Sen. Orrin Hatch (R-UT), chairman of the powerful Senate Finance Committee and all-around sanctimonious scold and partisan hack, will not run for re-election in 2018. He made the announcement in—what else?—a tweeted video.
Mr. Hatch’s decision comes just weeks after Mr. Trump signed a sweeping tax overhaul into law, a measure that the senator helped write as chairman of the Finance Committee. The bill represented something of a capstone to Mr. Hatch’s four decades in Congress and Senator Mitch McConnell of Kentucky, the majority leader, even deemed it as such last month in what was seen as a subtle effort to usher his colleague to the exits.

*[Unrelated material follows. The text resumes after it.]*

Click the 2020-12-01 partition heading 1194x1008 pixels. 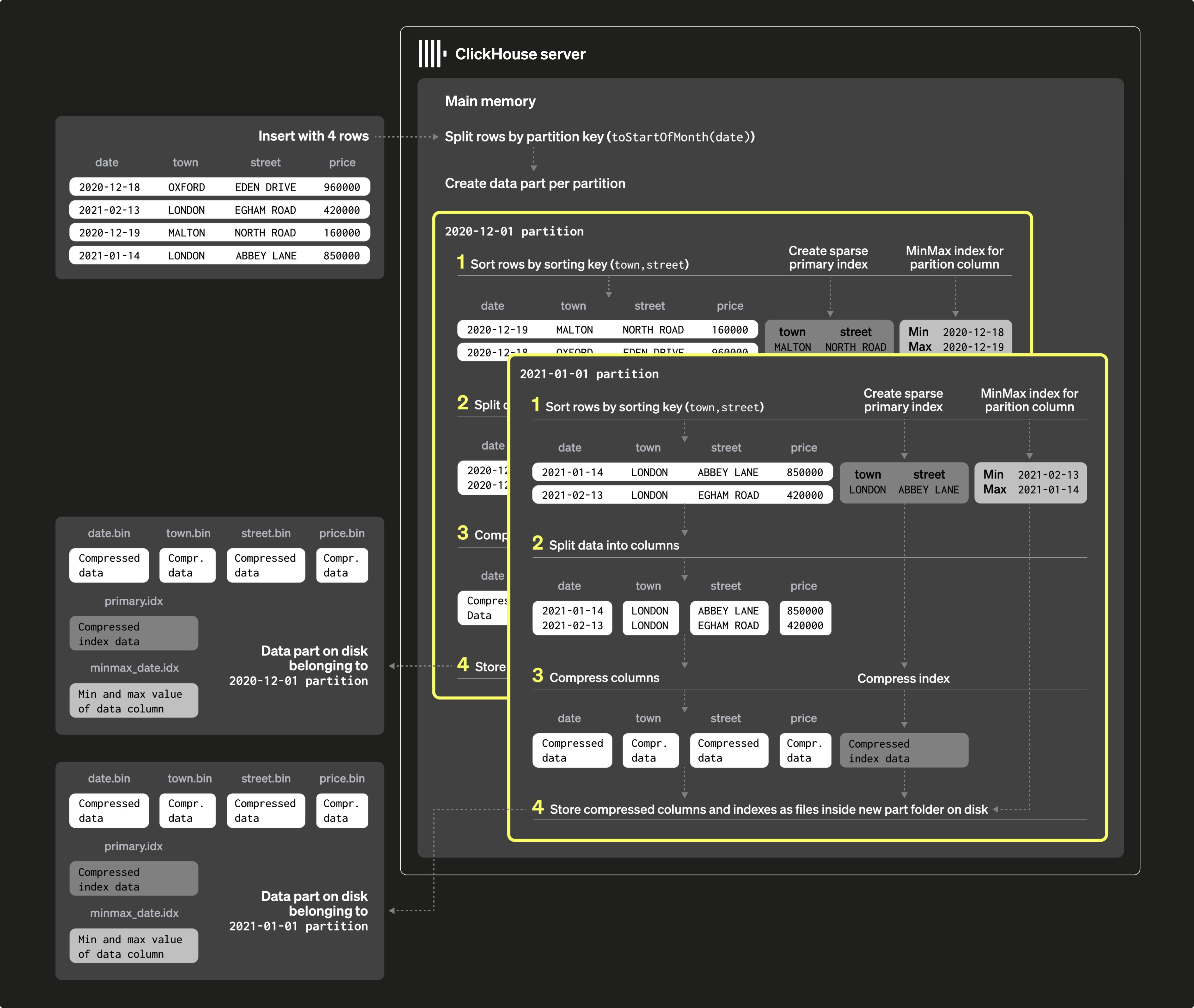point(514,231)
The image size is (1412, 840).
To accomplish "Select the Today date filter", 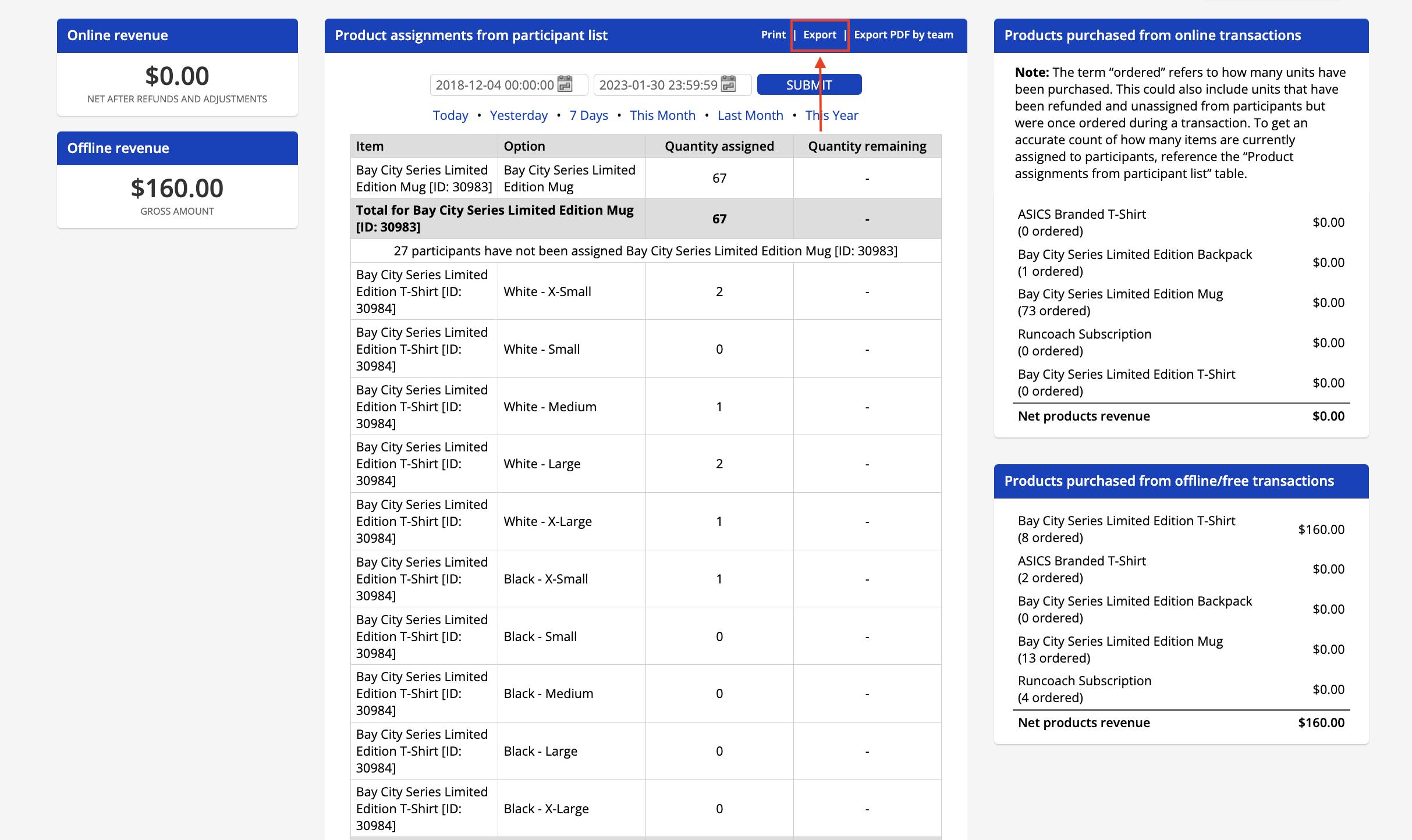I will coord(450,115).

Mr. Hatch, 83, was under heavy pressure from Mr. Trump to seek re-election and block Mr. Romney, who has been harshly critical of the president. But Mr. Hatch, who emerged as one of the president’s most avid loyalists in the Senate, decided to retire after discussing the matter with his family over the holidays. The veteran senator was also facing harsh poll numbers in Utah, where 75 percent of voters indicated in a survey last fall that they did not want him to run again.
The decision also comes weeks after Hatch decided to pass that tax bill rather than make sure that his brainchild, the Children's Health Insurance Program, was funded for the next five years. Which, along with his hypocritical embrace of Trump, probably has something to do with his tanking popularity back home.